Five months. In a week I will have been away from home for five months, only to be boarding a plane to return. Five months I have spent in the company of people from a culture that is so similar and yet so different from my own. It’s hard to believe that this is all coming to an end.

I have seen so many things, so many historical buildings and cities that are older than I could possibly fathom. I have met people that I will never meet again but for the twenty-four hours that we knew each other we were friends, spilling our secrets and our desires, journeying down winding streets in the early morning or in the freezing rain. Or just sitting across the table and drinking a cup of tea, contemplating the next port of departure. It was fun and it was refreshing. But it is now gone.

In a week tears will be pouring down my face, once as I leave the place I have called home for the past five months, hugging my new friends good bye and going through the hassles that we know as airport security. Then I will long to stretch my legs over a ten hour flight that lasts far too long and has too little food.

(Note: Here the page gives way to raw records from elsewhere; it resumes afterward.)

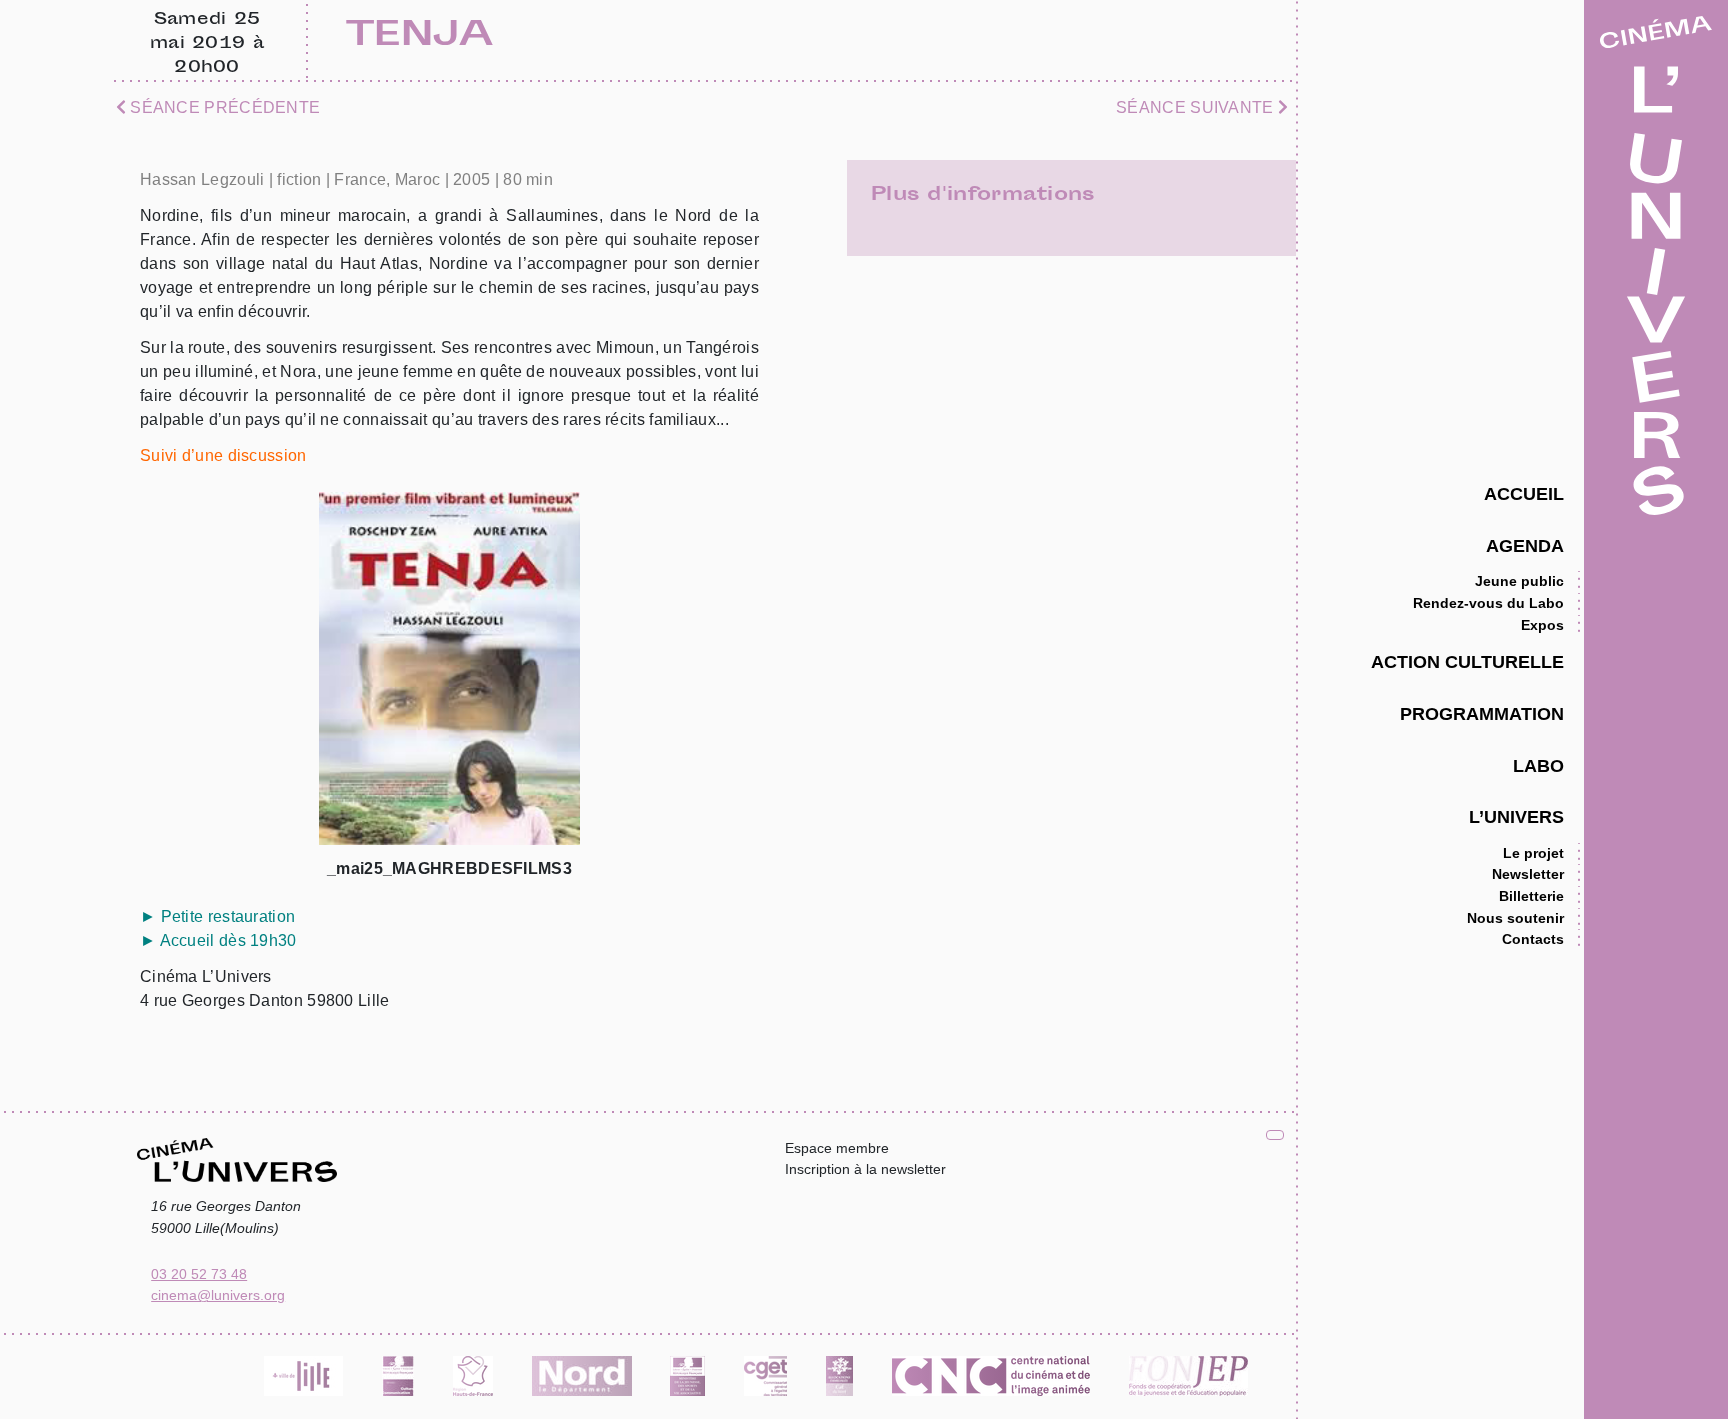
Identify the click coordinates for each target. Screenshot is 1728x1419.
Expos (1542, 625)
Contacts (1533, 939)
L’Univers (1516, 816)
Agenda (1525, 545)
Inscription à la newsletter (865, 1169)
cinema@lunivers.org (218, 1295)
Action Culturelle (1467, 661)
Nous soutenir (1515, 918)
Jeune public (1519, 581)
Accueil (1524, 493)
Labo (1538, 765)
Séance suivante (1197, 107)
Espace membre (837, 1148)
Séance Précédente (223, 107)
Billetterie (1531, 896)
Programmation (1482, 713)
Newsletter (1528, 874)
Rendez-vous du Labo (1488, 603)
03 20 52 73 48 (199, 1274)
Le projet (1533, 853)
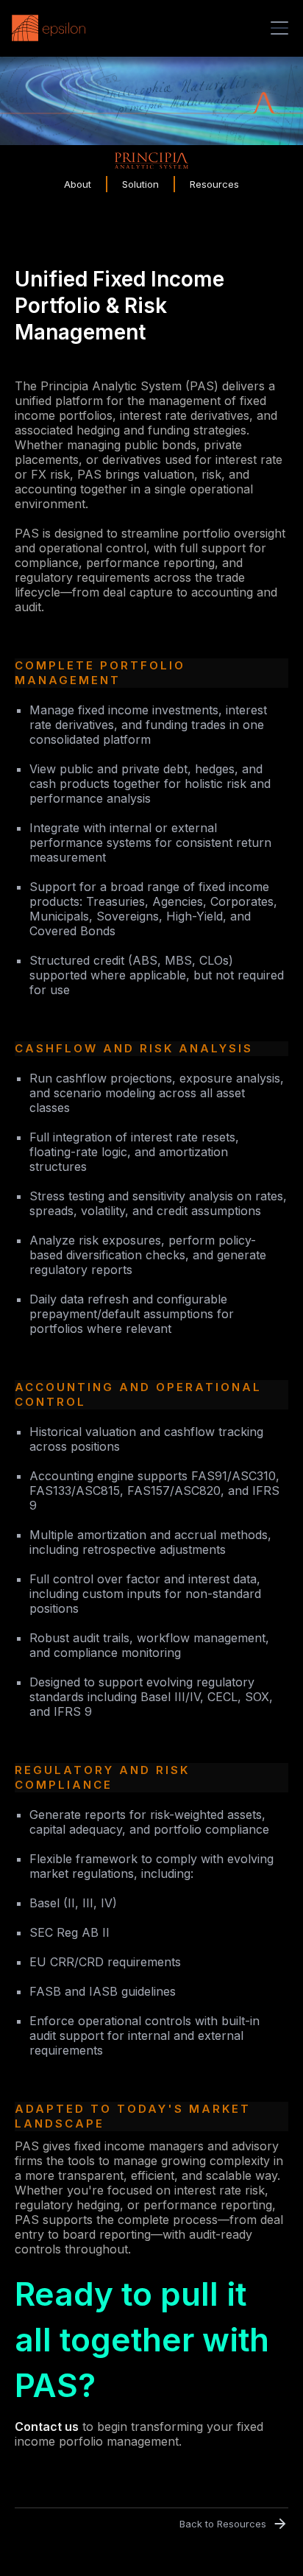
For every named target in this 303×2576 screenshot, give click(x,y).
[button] (276, 28)
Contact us (47, 2426)
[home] (52, 28)
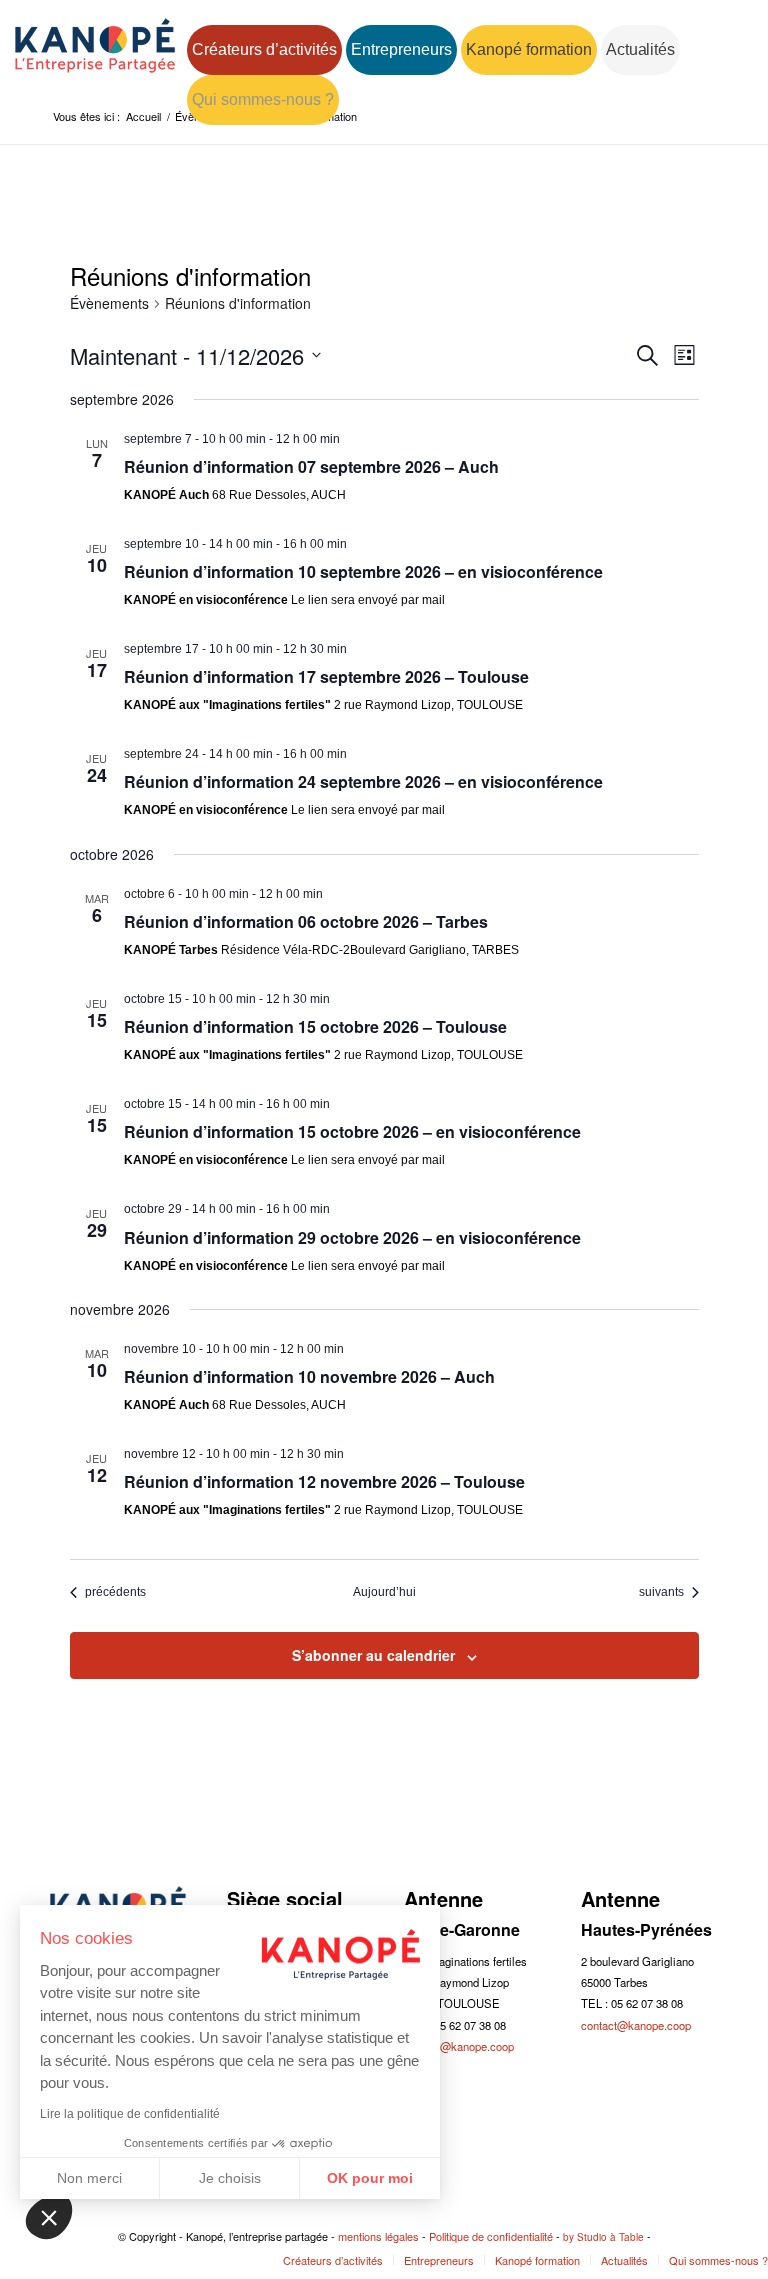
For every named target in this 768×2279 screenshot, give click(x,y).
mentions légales (378, 2236)
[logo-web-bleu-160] (95, 63)
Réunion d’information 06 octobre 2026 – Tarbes (306, 921)
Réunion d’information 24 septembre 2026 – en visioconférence (363, 781)
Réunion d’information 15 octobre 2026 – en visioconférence (352, 1131)
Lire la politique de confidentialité (130, 2114)
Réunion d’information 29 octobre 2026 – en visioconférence (352, 1237)
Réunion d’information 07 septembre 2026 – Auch (311, 466)
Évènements (109, 303)
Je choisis (230, 2178)
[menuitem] (264, 50)
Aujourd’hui (384, 1592)
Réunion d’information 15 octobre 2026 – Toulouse (315, 1026)
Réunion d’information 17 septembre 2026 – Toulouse (326, 676)
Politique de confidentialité (491, 2236)
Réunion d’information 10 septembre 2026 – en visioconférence (363, 571)
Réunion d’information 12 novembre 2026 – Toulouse (324, 1481)
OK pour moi (370, 2178)
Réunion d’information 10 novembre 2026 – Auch (309, 1376)
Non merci (89, 2178)
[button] (49, 2217)
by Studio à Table (603, 2237)
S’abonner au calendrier (373, 1655)
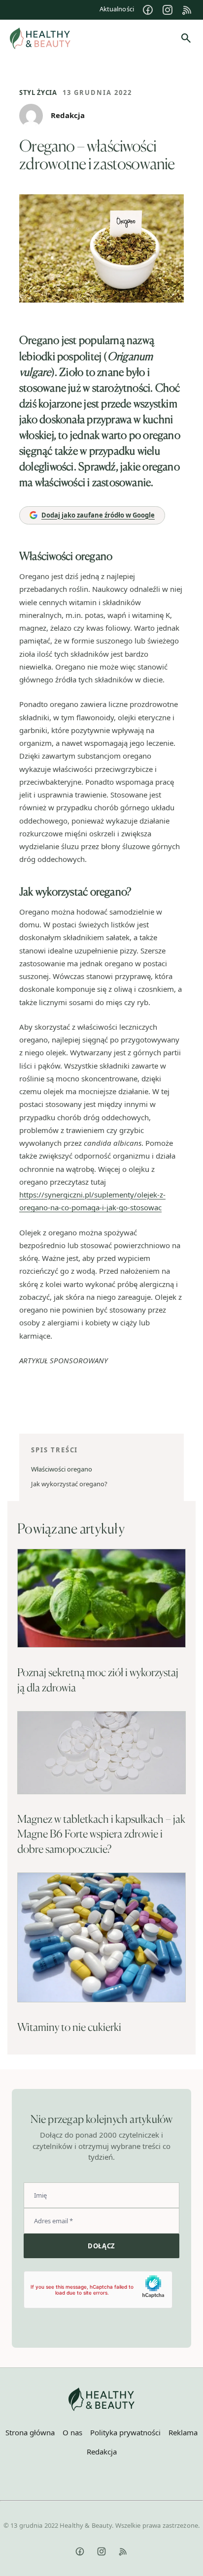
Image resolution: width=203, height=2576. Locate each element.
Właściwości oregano (61, 1469)
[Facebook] (148, 10)
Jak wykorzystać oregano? (69, 1483)
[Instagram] (167, 10)
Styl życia (38, 92)
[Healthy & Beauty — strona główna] (40, 38)
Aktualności (117, 8)
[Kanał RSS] (187, 10)
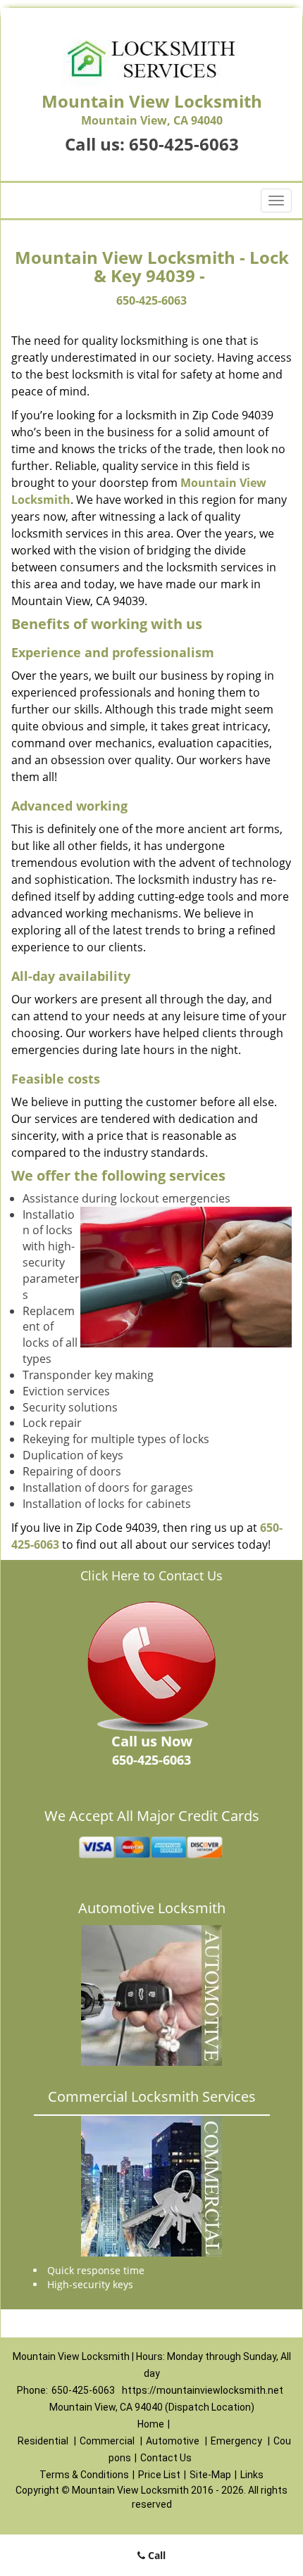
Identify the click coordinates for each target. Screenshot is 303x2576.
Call (155, 2555)
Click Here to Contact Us (151, 1575)
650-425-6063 (184, 144)
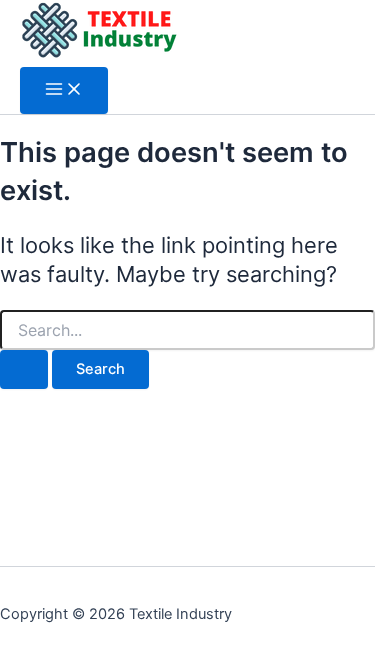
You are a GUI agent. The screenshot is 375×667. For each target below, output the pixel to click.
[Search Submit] (24, 369)
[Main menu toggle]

I will finally touch down in the country I was born in and pass through customs, greeted by a culture that I have known but now seems so strange, greeted by a language that is my own but an accent that pervades everywhere. I will cry again as I see my family and gather my bags to drive home, where I will eat my first home cooked meal in five months. I will turn on my phone again, its battery fully charged after the five month slumber, and I will call my best friend, my lover, my other half, and I will say hello, knowing that we are so close now and yet must wait to see each other again.

I believe that in the future our paths will cross again, mine and these people I have met here in England. Whether I am road-tripping across America and staying with the other exchange students I have met or whether I go back to Europe and England, I will meet these people again. Somehow. Somewhere. The question is “when”? The only definite is that we will manage to keep in touch through the advances of technology and personal interest and good will in the other party.

I will miss this place. It has grown on me, surprisingly or not surprisingly. It seems strange, saying goodbye to something for what could possibly be forever. I’ve never had to do it before. I may never have another chance to come back to England. I may never see half of these wonderful people again. And yet we say goodbye with the empty words backed by the thought that maybe, just maybe someday in the future, it won’t be a real goodbye. It will just be those goodbyes that mean we will see each other soon, just not that soon. Like tomorrow. Or the day after. Or next week. Or a few months from now. Not forever.

It is forever, though, and I don’t know how to do it. How do you say goodbye to something so great? Can you? Can I? I guess I’ll just have to wait and see.